La imagen representativa de esta idea es un unicornio hecho en origami, su significado: una metáfora a los pliegues entendidos como creación y despliegues como aquel acto que el artista realiza para despegar de la plataforma hacia un lugar de mayor conocimiento y crecimiento artístico.
La plataforma nació a partir de una red que cubre toda Latinoamérica y que al respecto Torres explica: “El trabajo de red consiste en un trabajo de mutua colaboración, es un trabajo en donde todas las formas de producción son absolutamente de intercambios. Lo más reconfortante es saber que uno tiene colegas en Latinoamérica que tienen las mismas preocupaciones. La región está llena de iniciativas maravillosas y cada vez hay más conciencia del trabajo en red, en equipo, que ayuda a que estos proyectos, casi siempre autogestionados, no mueran”.
El trabajo en red hizo que se tejiera un lazo con aquellos interesados en indagar las artes vivas como medio válido de expresión y que, en muchos casos, representa los inconformismos que conforman la sociedad capitalista. Es por esta razón que proyectos como Pliegues y Despliegues aterrizan para conformarse en un festival alternativo que con poca frecuencia recibe las ayudas gubernamentales, del Ministerio de Cultura y de posibles entes culturales que quieran apoyarla.
Para este año, en su cuarta versión, que irá hasta este 12 de abril, Pliegues 2017 viene cargada de una programación con un alto impacto en el ámbito internacional, pero, sobre todo, teniendo propuestas tan diversas que nos involucran en el acto artístico por el solo hecho de vivir esta ápoca, en la que imperan las grandes industrias, la inequidad y la violencia.
En Pliegues 2017 estarán presentes más de 40 artistas nacionales e internacionales y los proyectos creativos dialogarán con la idea de pensar en lo impensable. Artistas como el Colectivo Macramé desde México, quienes realizan una indagación sobre el uso del tiempo, La Resistencia y Street Jizz, un asocio de colectivos bogotanos que tienen una historia sobre la indagación sobre el cuerpo y las dinámicas del cuerpo, el trabajo del español y la mexicana Microscopia y Oligor sobre los actos con objetos y muy puntualmente relacionado con la correspondencia y además el trabajo de la artista Zoitsa Noriega, quien trabaja con el papel que desempeña la mujer en la sociedad, una obra que parte de la violación y muerte de Rosa Elvira Cely, ocurrida hace cinco años en el Parque Nacional.

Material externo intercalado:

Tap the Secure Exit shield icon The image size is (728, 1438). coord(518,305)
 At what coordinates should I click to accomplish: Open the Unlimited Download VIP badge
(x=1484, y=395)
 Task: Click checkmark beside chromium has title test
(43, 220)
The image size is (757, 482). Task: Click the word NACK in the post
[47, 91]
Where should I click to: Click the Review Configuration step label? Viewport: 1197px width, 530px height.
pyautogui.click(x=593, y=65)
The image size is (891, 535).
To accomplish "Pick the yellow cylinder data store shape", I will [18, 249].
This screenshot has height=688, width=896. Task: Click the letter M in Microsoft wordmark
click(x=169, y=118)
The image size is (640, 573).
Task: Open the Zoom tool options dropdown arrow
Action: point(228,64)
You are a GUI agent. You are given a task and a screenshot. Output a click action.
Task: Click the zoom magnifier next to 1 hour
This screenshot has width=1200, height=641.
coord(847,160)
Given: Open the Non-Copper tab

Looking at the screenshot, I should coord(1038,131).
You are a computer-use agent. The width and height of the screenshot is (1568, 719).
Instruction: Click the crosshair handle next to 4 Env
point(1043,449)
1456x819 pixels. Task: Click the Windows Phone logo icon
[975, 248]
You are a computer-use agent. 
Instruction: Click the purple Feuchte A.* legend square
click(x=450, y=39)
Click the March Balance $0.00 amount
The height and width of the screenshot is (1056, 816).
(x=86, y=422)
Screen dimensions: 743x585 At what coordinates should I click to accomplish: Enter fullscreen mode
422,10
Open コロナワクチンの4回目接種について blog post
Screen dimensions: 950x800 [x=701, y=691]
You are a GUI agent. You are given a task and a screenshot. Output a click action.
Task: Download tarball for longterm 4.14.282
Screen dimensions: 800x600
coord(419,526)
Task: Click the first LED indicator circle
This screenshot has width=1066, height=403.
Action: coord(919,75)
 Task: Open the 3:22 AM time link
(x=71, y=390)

“Pensar lo impensable es una invitación a tener un pensamiento más crítico, a atreverse a estar en un lugar más distante de lo que nos imponen como lo normal en el sentido del capital y creo que esto va más allá de las formas de creación de los artistas o del ámbito del arte”, comenta Claudia Torres sobre el tema en que se basa esta versión de Pliegues: pensar lo impensable, una manera de abrir la posibilidad de que todo pensamiento es válido.